:: Extract ::
******************************

Combining artificial intelligence (AI) systems for short- and long-term breast cancer risk results in an improved cancer risk assessment, according to a study published in Radiology, a journal of the Radiological Society of North America (RSNA).
Most breast cancer screening programs take a one-size-fits-all approach and follow the same protocols when it comes to determining a woman’s lifetime risk of developing breast cancer. Using mammography-based deep learning models may improve the accuracy of breast cancer risk assessment and can also lead to earlier diagnoses.
“About 1 in 10 women develop breast cancer throughout their lifetime,” said study author Andreas D. Lauritzen, Ph.D., from the Department of Computer Science at the University of Copenhagen in Denmark. “In recent years, AI has been studied for the purpose of diagnosing breast cancer earlier by automatically detecting breast cancers in mammograms and measuring the risk of future breast cancer.”
A variety of AI tools exist to aid in detecting cancer risk. Diagnostic AI models are trained to detect suspicious lesions on mammograms and are well-suited to estimate short-term breast cancer risk.

******************************

:: Data ::
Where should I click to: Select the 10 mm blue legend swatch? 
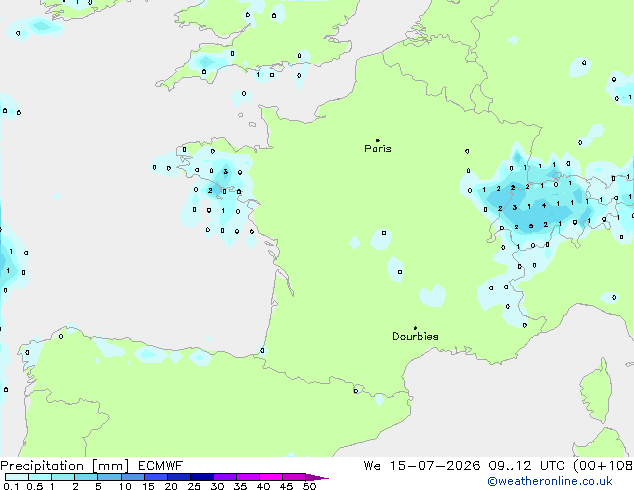(x=133, y=477)
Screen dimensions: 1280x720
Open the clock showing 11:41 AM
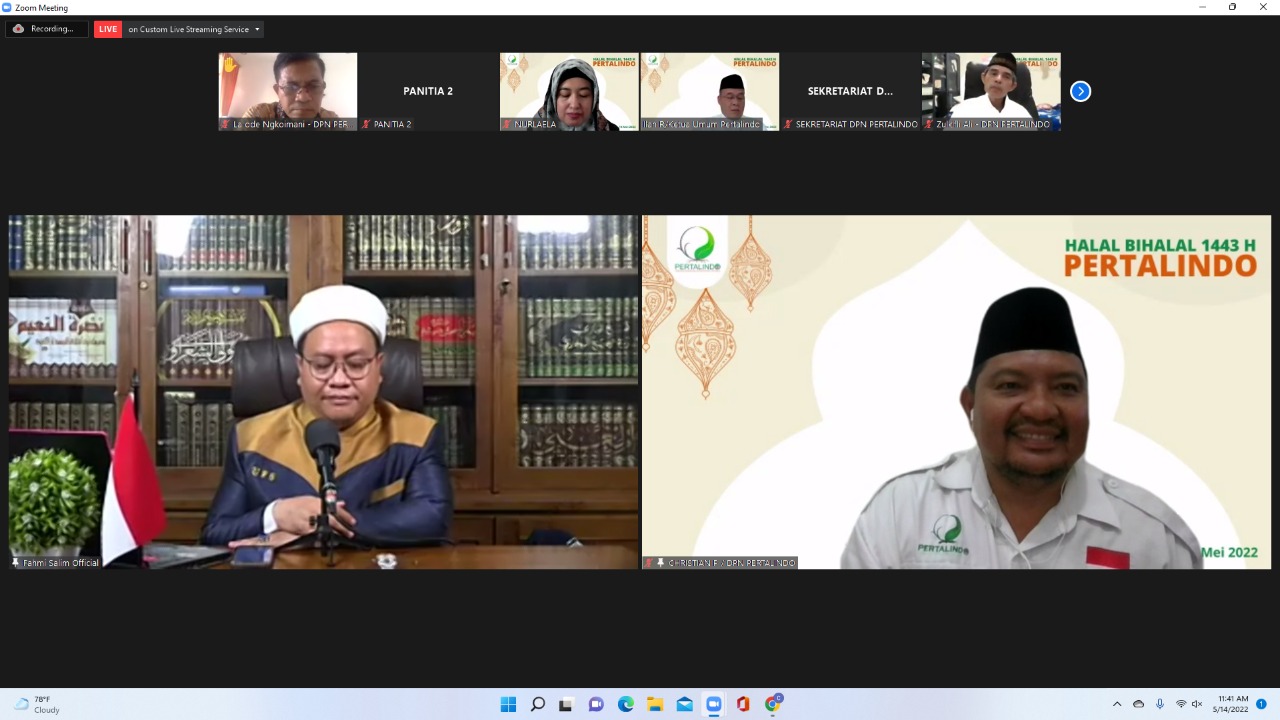coord(1232,704)
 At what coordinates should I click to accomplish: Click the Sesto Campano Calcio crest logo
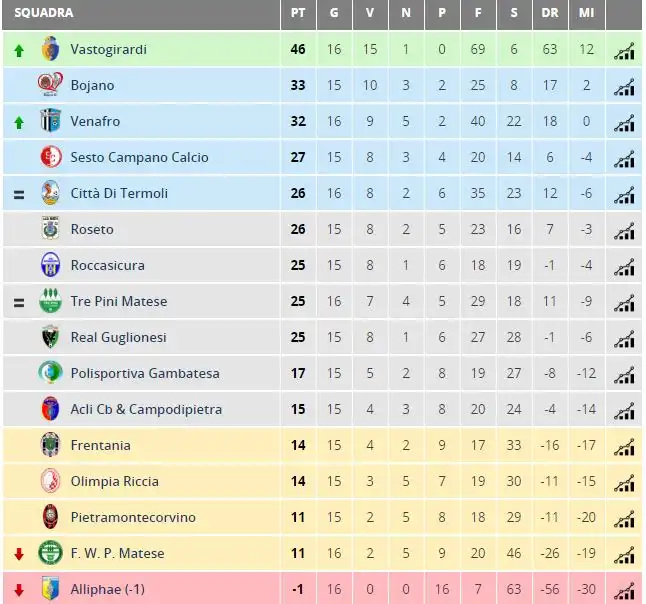[x=51, y=157]
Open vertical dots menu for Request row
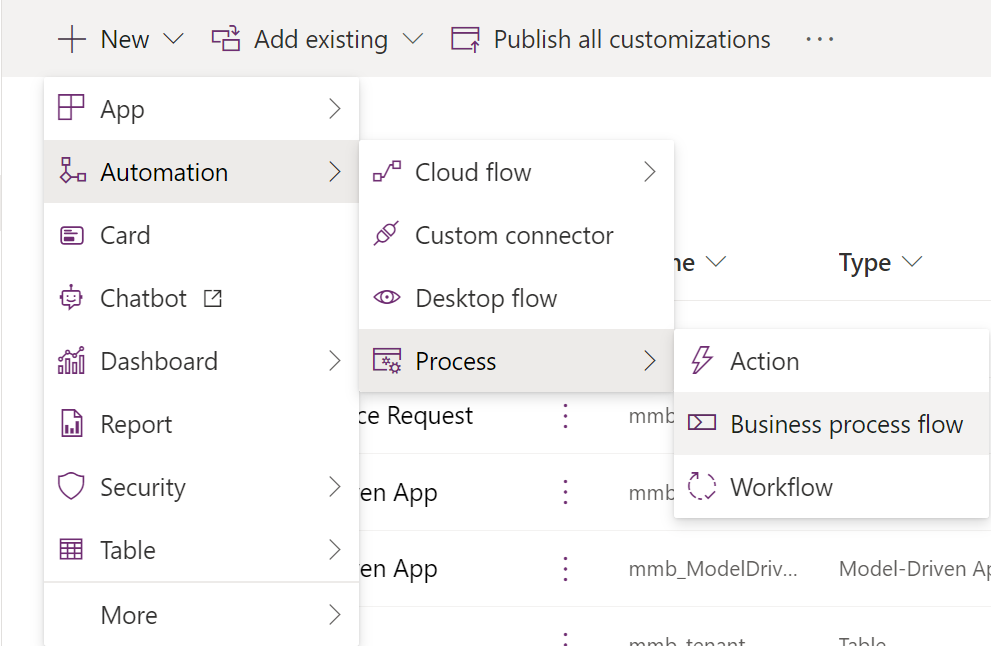 566,416
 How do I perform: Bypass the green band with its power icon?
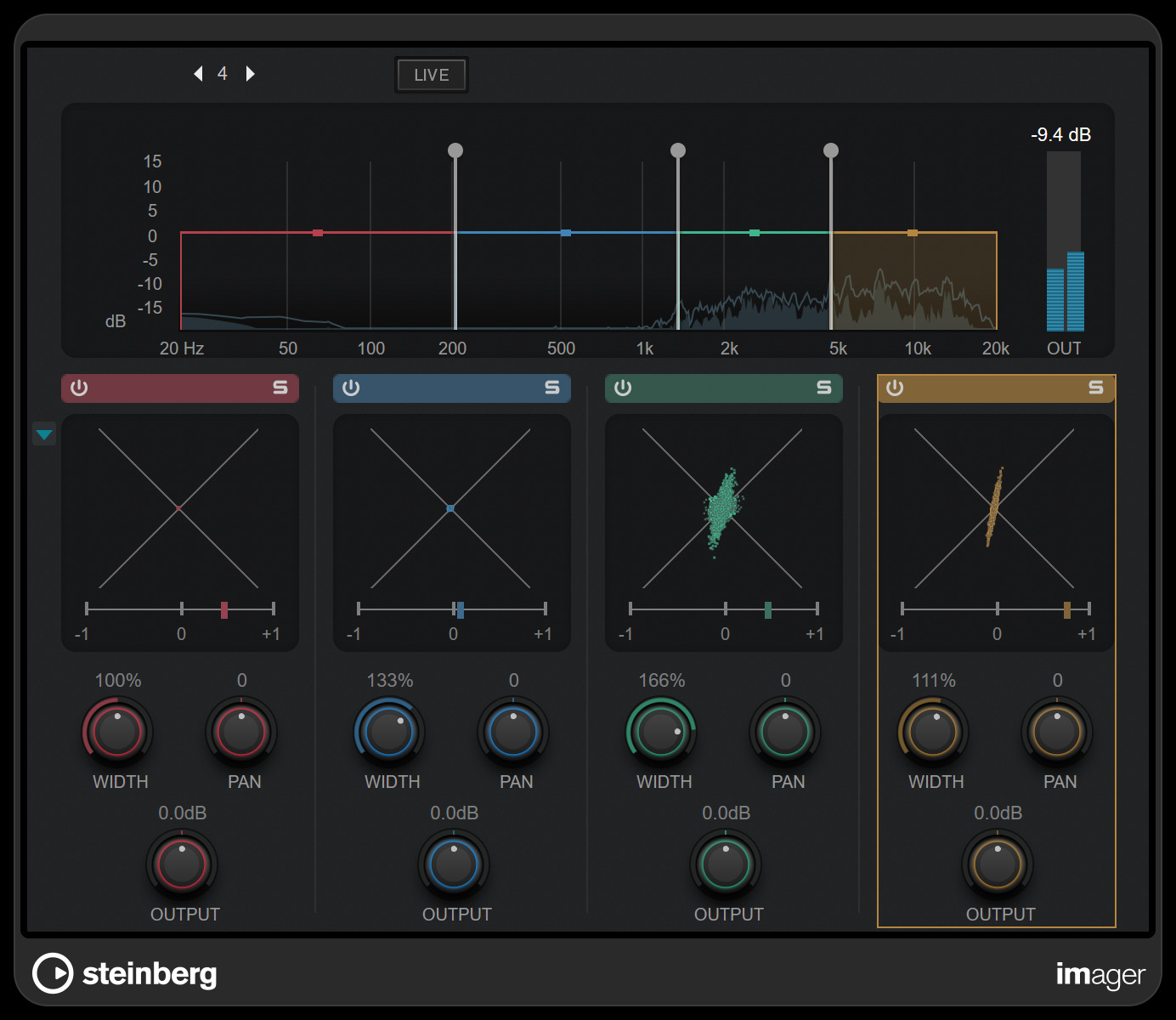click(x=623, y=388)
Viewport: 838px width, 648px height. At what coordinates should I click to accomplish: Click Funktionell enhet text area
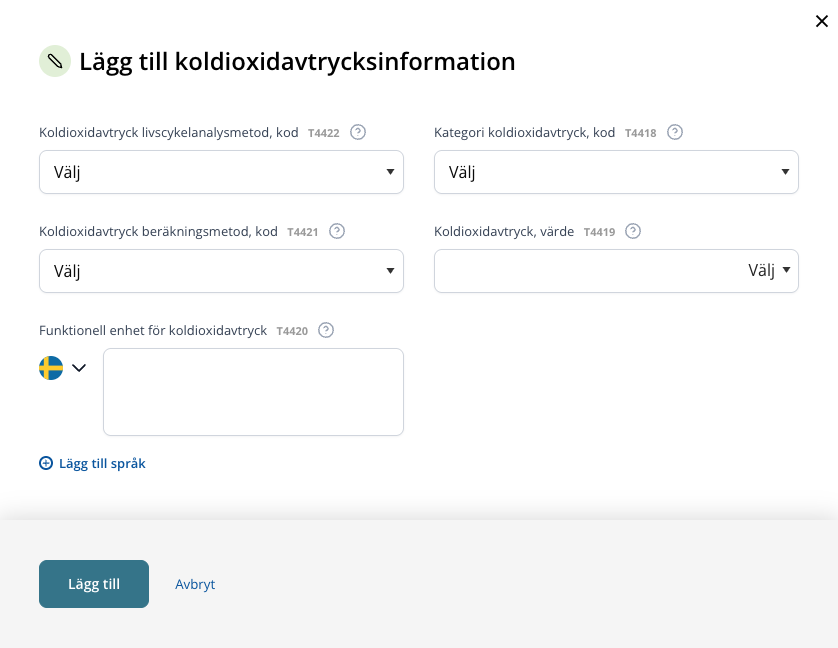click(253, 392)
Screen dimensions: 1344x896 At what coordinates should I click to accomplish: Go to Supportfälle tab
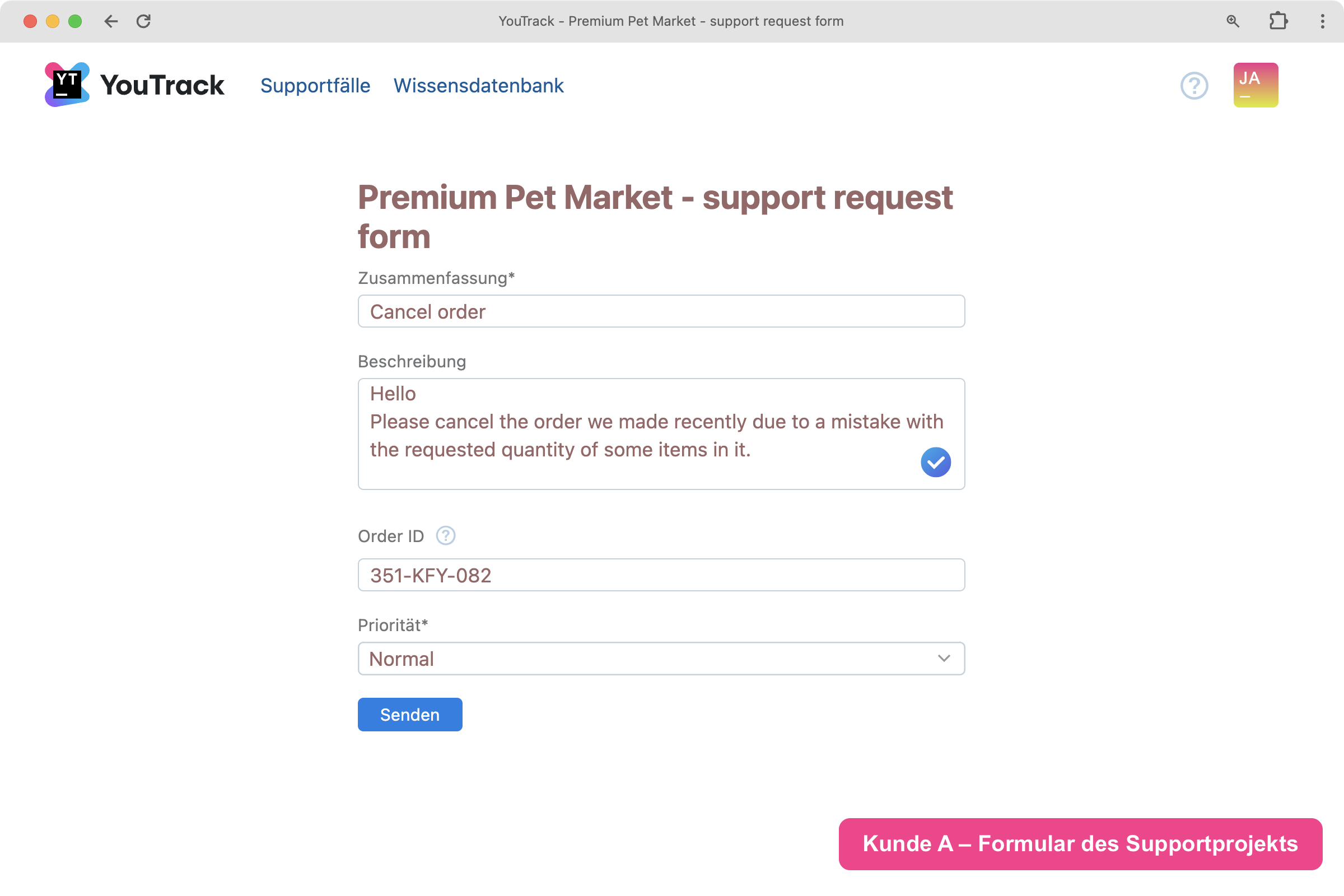click(315, 86)
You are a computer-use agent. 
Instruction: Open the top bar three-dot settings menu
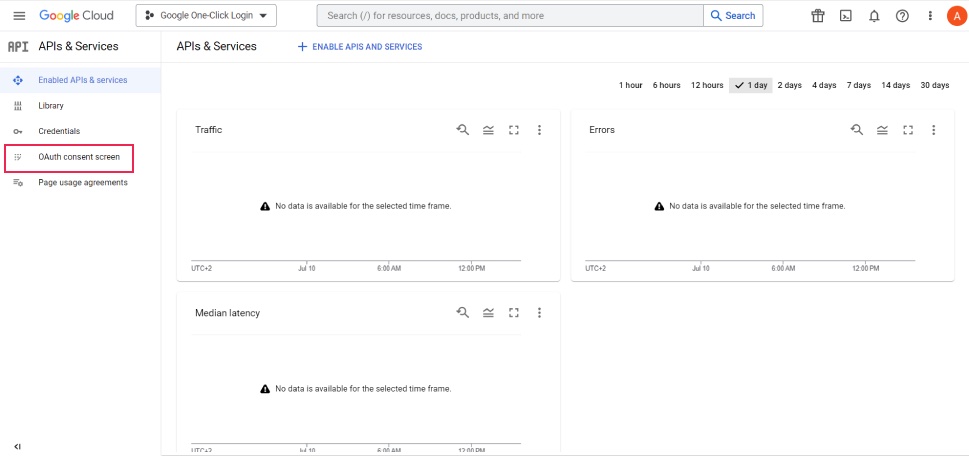click(930, 16)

******************************

:: Task goal ::
Extend the article on combining AI systems for breast cancer risk assessment, picking up right after its last sentence. The listing has no connection to the article on AI and breast cancer risk.

:: Task answer ::
More suitable for long-term breast cancer risk are texture AI models, capable of identifying breast density. Women with dense breast tissue are at higher risk of developing breast cancer and may benefit from supplemental MRI screening.
“It is important to enable reliable and robust assessment of breast cancer risk using information from the screening mammogram,” Dr. Lauritzen said.
For this study, Dr. Lauritzen and his research team sought to identify whether a commercially available diagnostic AI tool and an AI texture model, trained separately and then subsequently combined, may improve breast cancer risk assessment.
The researchers used the diagnostic AI tool Transpara and a texture model that was developed by the researchers. A Dutch training set of over 39,000 exams was used to train the models. The short- and long-term risk models were combined using a three-layer neural network.
The combined AI model was tested on a study group of more than 119,000 women who were included in a breast cancer screening program in the Capital Region of Denmark between November 2012 and December 2015. The average age of the women was 59 years.
Compared to the diagnostic and texture models alone, the combined AI model showed an overall improved risk assessment for both interval and long-term cancer detection. Interval cancers are those that are found between routine screenings.
The model also enabled identification of women at high risk for breast cancer. Women identified by the combined model as having the 10% highest combined risk accounted for 44.1% of interval cancers and 33.7% of long-term cancers.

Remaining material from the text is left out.